How you import data into an Amazon RDS DB instance depends on the amount of data you have and the number and variety of database objects in your database. For example, you can use Oracle SQL Developer to import a simple, 20 MB database; you want to use Oracle Data Pump to import complex databases or databases that are several hundred megabytes or several terabytes in size.
Before you use any of these migration techniques, we recommend the best
practice of taking a backup of your database. You can back up your Amazon RDS
instances by creating snapshots. Later, you can restore the database from the
snapshots using the Restore from DB Snapshot or Restore to Point In Time options on
the RDS tab of the AWS Management Console. You can also use the Amazon RDS command
rds-restore-db-instance-to-point-in-time. These and other best
practices are addressed in this section.
For small databases, you can use Oracle SQL Developer, a graphical Java tool distributed without cost by Oracle. You can install this tool on your desktop computer (Windows, Linux, or Mac) or on one of your servers. Oracle SQL Developer provides options for migrating data between two Oracle databases, or for migrating data from other databases, such as MySQL, to Oracle. Oracle SQL Developer is best suited for migrating small databases. We recommend that you read the Oracle SQL Developer product documentation before you begin migrating your data.
After you install SQL Developer, you can use it to connect to your source and target databases. Use the Database Copy command on the Tools menu to copy your data to your Amazon RDS instance.
To download Oracle SQL Developer, go to http://www.oracle.com/technetwork/developer-tools/sql-developer.
Oracle also has documentation on how to migrate from other databases, including MySQL and SQL Server. To learn more, go to http://www.oracle.com/technetwork/database/migration.
Oracle Data Pump is a long-term replacement for the Oracle Export/Import utilities and is the preferred way to move large amounts of data from an Oracle installation to an Amazon RDS DB instance. You can use Oracle Data Pump for several scenarios:
Import data from an Amazon EC2 instance with an Oracle database to an Oracle DB instance
Import data from a database on an Oracle DB instance to another Oracle DB instance
Import data from a database on an Oracle DB instance in a VPC to another Oracle DB instance with or without a VPC
Import data from a local Oracle database to an Amazon RDS DB instance
The following process uses Oracle Data Pump and the DBMS_FILE_TRANSFER package. The process connects to an Oracle instance and exports data using Oracle Data Pump. It then uses the DBMS_FILE_TRANSFER.PUT_FILE method to copy the dump file from the Oracle instance to the DATA_PUMP_DIR on the target DB instance that is connected via a database link. The final step imports the data from the copied dump file into the RDS instance.

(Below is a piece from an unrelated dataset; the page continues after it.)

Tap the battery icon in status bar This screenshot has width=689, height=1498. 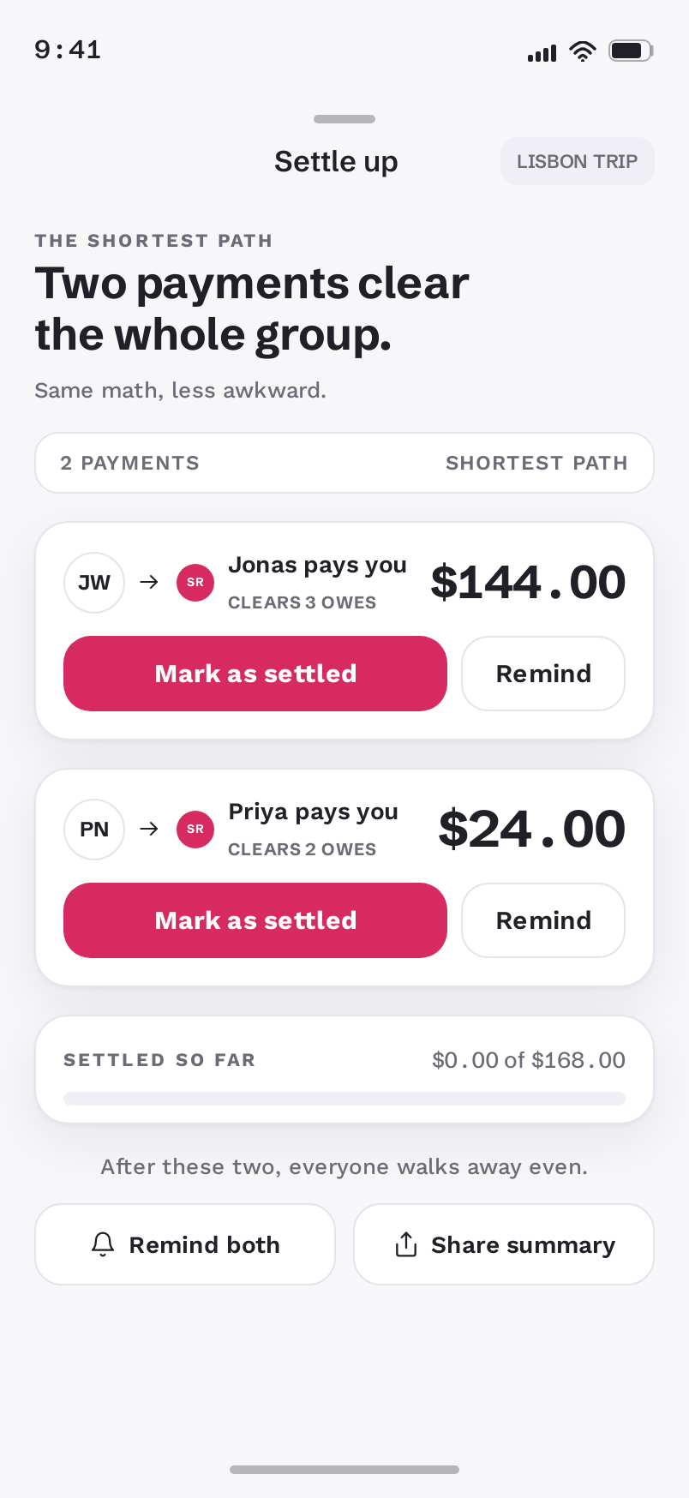click(631, 51)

The process has the following requirements:
You must have execute privileges on the DBMS_FILE_TRANSFER package
The target DB instance must be version 126.96.36.199.v6 or later
You must have write privileges to the DATA_PUMP_DIR directory on the source DB instance
You must ensure that you have enough storage space to store the dump file on the source instance and the target DB instance
This process imports a dump file into the DATA_PUMP_DIR directory, a preconfigured directory on all Oracle DB instances. This directory is located on the same storage volume as your data files. When you import the dump file, the existing Oracle data files will use more space, so you should make sure that your DB instance can accommodate that additional use of space as well. Given that the current storage size limit of an Oracle DB instance is 3 TB, you can't use this process to upload any dump file larger than about 1.3 TB. Note that the imported dump file is not automatically deleted or purged from the DATA_PUMP_DIR directory. Use UTL_FILE.FREMOVE to remove the imported dump file.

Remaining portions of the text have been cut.